Element and text location data
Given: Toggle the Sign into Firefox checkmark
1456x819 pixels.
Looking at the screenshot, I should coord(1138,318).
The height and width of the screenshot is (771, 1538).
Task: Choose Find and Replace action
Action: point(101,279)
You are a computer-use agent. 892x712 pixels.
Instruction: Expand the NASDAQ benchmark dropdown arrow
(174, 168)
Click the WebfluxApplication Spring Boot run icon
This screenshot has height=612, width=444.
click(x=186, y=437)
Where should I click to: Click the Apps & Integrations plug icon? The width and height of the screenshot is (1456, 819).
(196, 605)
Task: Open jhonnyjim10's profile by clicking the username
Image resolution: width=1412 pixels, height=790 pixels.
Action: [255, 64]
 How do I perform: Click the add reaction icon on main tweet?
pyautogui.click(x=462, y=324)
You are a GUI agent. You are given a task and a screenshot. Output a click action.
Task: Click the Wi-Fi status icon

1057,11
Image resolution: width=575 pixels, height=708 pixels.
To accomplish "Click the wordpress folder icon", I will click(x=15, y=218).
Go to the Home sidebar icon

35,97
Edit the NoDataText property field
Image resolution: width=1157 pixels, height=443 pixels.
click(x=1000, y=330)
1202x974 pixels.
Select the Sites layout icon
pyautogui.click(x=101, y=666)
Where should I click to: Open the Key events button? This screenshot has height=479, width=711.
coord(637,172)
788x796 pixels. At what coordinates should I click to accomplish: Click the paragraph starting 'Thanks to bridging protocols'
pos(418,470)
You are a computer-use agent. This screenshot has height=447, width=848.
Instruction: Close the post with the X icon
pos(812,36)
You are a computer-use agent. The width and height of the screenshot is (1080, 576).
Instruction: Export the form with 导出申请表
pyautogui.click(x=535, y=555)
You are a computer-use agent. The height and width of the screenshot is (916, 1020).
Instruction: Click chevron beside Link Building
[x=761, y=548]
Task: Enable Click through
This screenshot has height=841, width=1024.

**WHAT IS NEEDED:** Please lay out the lines of the material above as a Markdown table with the columns "Row" and "Line," starting at the line containing "You are a computer-use agent. This" and ending with the last line of the material, both ends included and blank lines left out.

**THE RESPONSE:**
| Row | Line |
|---|---|
| 1 | You are a computer-use agent. This screenshot has height=447, width=848. |
| 2 | Instruction: Close the post with the X icon |
| 3 | pos(812,36) |
| 4 | You are a computer-use agent. The width and height of the screenshot is (1080, 576). |
| 5 | Instruction: Export the form with 导出申请表 |
| 6 | pyautogui.click(x=535, y=555) |
| 7 | You are a computer-use agent. The height and width of the screenshot is (916, 1020). |
| 8 | Instruction: Click chevron beside Link Building |
| 9 | [x=761, y=548] |
| 10 | Task: Enable Click through |
| 11 | This screenshot has height=841, width=1024. |